Phenotype Analysis of Fused in Sarcoma Mutations in Amyotrophic Lateral Sclerosis

Maurizio Grassano; Giorgia Brodini; Giovanni De Marco; Federico Casale; Giuseppe Fuda; Paolina Salamone; Maura Brunetti; Luca Sbaiz; Salvatore Gallone; Paolo Cugnasco; Alessandro Bombaci; Rosario Vasta; Umberto Manera; Antonio Canosa; Cristina Moglia; Andrea Calvo; Bryan J Traynor; Adriano Chio

doi:10.1212/NXG.0000000000200011

Phenotype Analysis of Fused in Sarcoma Mutations in Amyotrophic Lateral Sclerosis

Neurol Genet. 2022 Sep 12;8(5):e200011. doi: 10.1212/NXG.0000000000200011. eCollection 2022 Oct.

Authors

Maurizio Grassano¹, Giorgia Brodini¹, Giovanni De Marco¹, Federico Casale¹, Giuseppe Fuda¹, Paolina Salamone¹, Maura Brunetti¹, Luca Sbaiz¹, Salvatore Gallone¹, Paolo Cugnasco¹, Alessandro Bombaci¹, Rosario Vasta¹, Umberto Manera¹, Antonio Canosa¹, Cristina Moglia¹, Andrea Calvo¹, Bryan J Traynor¹, Adriano Chio¹

Affiliation

¹ ALS Center (M.G., G.B., G.D.M., F.C., G.F., P.S., P.C., A.B., R.V., U.M., Antonio Canosa, C.M., Andrea Calvo, Adriano Chio), ''Rita Levi Montalcini'' Department of Neuroscience, University of Turin, Italy; Neuromuscular Diseases Research Section (M.G., B.J.T.), Laboratory of Neurogenetics, National Institute on Aging, NIH, Porter Neuroscience Research Center, Bethesda, MD; Laboratory of Genetics (M.B., L.S.), Department of Clinical Pathology, Azienda Ospedaliero Universitaria Città della Salute e della Scienza di Torino; S.C. Neurologia 1U (S.G., U.M., Antonio Canosa, C.M., Andrea Calvo, Adriano Chio), Azienda Ospedaliero Universitaria Città della Salute e della Scienza di Torino, Turin, Italy; Reta Lila Weston Institute (B.J.T.), UCL Queen Square Institute of Neurology, University College London, United Kingdom; Department of Neurology (B.J.T.), Johns Hopkins University Medical Center, Baltimore; National Institute of Neurological Disorders and Stroke (B.J.T.), NIH, Bethesda; ASO Rapid Development Laboratory (B.J.T.), Therapeutics Development Branch, National Center for Advancing Translational Sciences, NIH, Rockville, MD; and Institute of Cognitive Sciences and Technologies (Adriano Chio), National Council of Research, Rome, Italy.

Abstract

Background and objectives: Pathogenic variations in fused in sarcoma (FUS) are among the most common genetic causes of amyotrophic lateral sclerosis (ALS) worldwide. They are supposedly characterized by a homogeneous pure motor phenotype with early-onset and short disease duration. However, a few FUS-mutated cases with a very late disease onset and slow progression have been reported. To analyze genotype-phenotype correlations and identify the prognostic factors in FUS-ALS cases.

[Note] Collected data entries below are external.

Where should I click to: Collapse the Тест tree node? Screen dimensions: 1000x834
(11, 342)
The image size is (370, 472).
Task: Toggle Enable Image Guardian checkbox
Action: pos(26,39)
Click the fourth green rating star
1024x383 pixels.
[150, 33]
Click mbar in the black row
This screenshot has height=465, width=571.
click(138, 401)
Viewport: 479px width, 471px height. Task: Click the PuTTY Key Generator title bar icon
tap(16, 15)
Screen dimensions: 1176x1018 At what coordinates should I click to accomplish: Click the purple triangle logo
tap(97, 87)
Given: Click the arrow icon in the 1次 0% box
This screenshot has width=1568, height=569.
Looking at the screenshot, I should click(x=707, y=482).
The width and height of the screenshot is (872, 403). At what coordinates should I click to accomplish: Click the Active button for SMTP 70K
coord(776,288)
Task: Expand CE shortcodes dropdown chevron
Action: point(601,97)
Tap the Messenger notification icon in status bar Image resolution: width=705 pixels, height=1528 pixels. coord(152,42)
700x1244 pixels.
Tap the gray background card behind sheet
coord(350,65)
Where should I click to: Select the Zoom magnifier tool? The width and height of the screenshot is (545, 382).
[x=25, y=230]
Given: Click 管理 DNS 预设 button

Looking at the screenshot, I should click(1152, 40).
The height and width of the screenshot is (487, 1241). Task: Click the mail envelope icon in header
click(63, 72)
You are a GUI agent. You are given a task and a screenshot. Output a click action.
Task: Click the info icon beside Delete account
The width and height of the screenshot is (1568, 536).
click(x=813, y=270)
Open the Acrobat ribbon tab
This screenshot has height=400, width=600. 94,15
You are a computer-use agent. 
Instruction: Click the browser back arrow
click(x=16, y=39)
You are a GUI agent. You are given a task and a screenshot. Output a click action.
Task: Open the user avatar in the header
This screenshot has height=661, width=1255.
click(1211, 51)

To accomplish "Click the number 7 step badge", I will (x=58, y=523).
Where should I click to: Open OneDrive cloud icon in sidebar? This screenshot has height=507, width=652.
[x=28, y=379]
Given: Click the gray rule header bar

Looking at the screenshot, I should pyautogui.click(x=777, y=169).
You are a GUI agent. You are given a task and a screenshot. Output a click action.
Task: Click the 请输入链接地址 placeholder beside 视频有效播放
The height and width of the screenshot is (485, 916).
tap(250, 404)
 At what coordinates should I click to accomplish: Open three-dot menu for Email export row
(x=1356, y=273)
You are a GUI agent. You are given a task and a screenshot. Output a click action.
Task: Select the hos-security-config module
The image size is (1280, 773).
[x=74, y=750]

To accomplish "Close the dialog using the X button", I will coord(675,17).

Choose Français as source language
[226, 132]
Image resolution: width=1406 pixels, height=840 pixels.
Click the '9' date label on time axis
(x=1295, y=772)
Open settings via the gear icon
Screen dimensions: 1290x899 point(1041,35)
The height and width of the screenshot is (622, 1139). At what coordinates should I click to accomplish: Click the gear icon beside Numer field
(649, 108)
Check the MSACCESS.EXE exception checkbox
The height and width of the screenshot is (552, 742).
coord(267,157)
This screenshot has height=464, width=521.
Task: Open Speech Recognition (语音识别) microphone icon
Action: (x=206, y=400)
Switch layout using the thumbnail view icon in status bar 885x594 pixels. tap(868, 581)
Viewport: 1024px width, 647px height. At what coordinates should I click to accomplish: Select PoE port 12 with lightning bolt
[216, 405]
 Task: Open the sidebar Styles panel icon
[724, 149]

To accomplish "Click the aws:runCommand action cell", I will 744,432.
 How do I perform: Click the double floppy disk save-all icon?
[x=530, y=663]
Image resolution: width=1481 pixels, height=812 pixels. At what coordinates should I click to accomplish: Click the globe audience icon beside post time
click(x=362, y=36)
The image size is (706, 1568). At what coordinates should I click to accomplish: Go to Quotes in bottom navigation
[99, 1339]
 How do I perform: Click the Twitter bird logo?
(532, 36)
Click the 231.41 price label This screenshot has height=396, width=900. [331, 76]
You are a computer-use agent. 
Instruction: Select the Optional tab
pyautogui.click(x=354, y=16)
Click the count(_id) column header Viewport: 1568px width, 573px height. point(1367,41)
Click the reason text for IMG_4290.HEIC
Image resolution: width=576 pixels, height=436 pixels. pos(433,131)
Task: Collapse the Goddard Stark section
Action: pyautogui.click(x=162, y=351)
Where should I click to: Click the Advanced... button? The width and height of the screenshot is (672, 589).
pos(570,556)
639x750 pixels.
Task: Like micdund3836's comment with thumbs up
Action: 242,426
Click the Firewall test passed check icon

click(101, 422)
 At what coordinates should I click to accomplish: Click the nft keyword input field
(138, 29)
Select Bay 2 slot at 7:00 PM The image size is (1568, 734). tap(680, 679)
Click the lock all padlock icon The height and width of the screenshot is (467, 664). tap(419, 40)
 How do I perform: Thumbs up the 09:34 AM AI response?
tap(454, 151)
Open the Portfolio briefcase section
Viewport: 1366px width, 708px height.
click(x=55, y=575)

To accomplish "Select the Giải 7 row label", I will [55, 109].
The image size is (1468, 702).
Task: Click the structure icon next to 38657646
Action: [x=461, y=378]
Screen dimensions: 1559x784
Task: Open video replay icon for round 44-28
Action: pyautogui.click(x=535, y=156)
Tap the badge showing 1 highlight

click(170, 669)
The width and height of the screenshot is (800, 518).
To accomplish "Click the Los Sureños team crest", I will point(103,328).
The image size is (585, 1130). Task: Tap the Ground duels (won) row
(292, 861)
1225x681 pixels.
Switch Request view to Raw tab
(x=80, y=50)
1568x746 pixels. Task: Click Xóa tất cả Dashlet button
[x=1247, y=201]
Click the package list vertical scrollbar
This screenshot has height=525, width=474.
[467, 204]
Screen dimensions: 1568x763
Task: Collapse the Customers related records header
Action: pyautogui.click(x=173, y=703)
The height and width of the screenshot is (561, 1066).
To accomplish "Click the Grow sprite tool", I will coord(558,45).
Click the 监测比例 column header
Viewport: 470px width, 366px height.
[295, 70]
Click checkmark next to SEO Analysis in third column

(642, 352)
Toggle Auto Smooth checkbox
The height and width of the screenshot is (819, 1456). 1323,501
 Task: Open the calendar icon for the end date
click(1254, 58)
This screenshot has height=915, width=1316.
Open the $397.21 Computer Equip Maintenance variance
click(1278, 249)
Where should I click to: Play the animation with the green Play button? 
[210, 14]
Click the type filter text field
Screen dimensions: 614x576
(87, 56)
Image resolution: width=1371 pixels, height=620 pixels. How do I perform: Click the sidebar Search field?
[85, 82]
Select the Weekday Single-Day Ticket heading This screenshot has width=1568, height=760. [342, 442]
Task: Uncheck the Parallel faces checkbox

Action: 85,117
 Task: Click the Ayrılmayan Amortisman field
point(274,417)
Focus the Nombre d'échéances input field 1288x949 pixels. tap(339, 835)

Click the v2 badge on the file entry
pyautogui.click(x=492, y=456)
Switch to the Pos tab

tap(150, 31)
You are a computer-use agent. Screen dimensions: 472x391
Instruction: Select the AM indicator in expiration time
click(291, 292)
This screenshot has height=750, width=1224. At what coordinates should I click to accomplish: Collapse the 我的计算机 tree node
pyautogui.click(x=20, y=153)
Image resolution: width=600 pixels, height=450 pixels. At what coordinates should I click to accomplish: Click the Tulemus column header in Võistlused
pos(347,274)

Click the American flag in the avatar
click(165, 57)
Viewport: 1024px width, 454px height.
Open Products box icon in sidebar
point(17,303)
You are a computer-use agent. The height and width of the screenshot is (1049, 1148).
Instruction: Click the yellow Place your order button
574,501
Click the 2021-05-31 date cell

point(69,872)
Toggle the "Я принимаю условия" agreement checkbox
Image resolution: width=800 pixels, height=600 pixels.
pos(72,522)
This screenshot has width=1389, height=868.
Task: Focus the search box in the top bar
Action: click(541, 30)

Methods: We identified and cross-sectionally analyzed 22 FUS-ALS patient histories from a single-center cohort of 2,615 genetically tested patients and reviewed 289 previously published FUS-ALS cases. Survival analysis was performed by Kaplan-Meier survival curves, followed by the log-rank test and multivariate Cox analysis.

Results: Survival of FUS-ALS is age-dependent: In our cohort, early-onset cases had a rapid disease progression and short survival (p = 0.000003) while the outcome of FUS-mutated patients with mid-to-late onset did not differ from non-FUS-ALS patients (p = 0.437). Meta-analysis of literature data confirmed this trend (p = 0.00003). This survival pattern is not observed in other ALS-related genes in our series. We clustered FUS-ALS patients in 3 phenotypes: (1) axial ALS, with upper cervical and dropped-head onset in mid-to-late adulthood; (2) benign ALS, usually with a late-onset and slow disease progression; and (3) juvenile ALS, often with bulbar onset and preceded by learning disability or mild mental retardation. Those phenotypes arise from different mutations.

Discussion: We observed specific genotype-phenotype correlations of FUS-ALS and identified age at onset as the most critical prognostic factor. Our results demonstrated that FUS mutations underlie a specific subtype of ALS and enable a careful stratification of newly diagnosed FUS-ALS cases for clinical course and potential therapeutic windows. This will be crucial in the light of incoming gene-specific therapy.